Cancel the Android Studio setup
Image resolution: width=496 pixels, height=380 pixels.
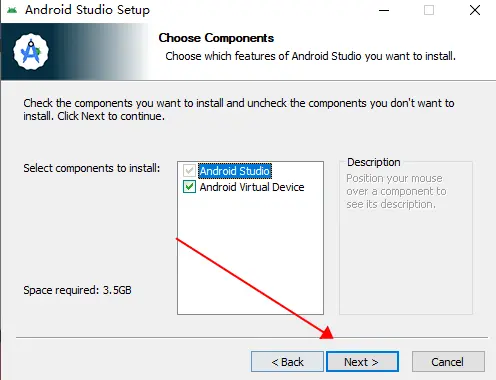pos(448,362)
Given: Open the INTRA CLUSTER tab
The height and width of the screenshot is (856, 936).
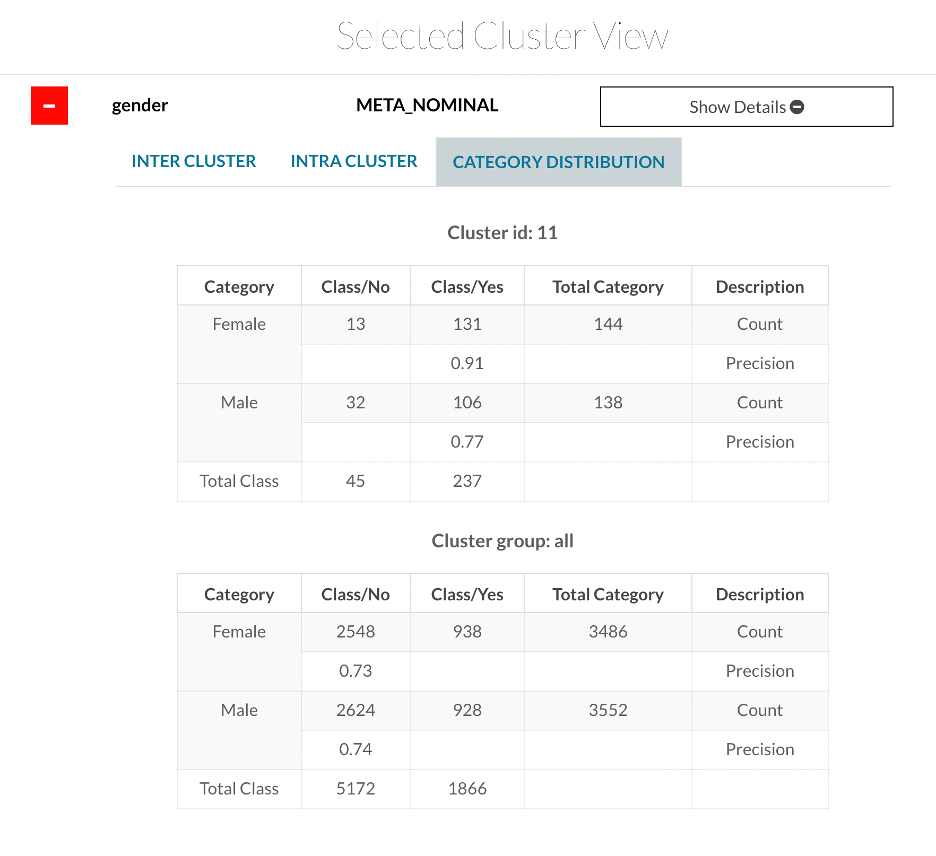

════════════════

● **Work instructions**: Return all of the material exactly, without pictures.

● **Solution for this exercise**:
Cancel the Android Studio setup
Image resolution: width=496 pixels, height=380 pixels.
pos(448,362)
Given: Open the INTRA CLUSTER tab
The height and width of the screenshot is (856, 936).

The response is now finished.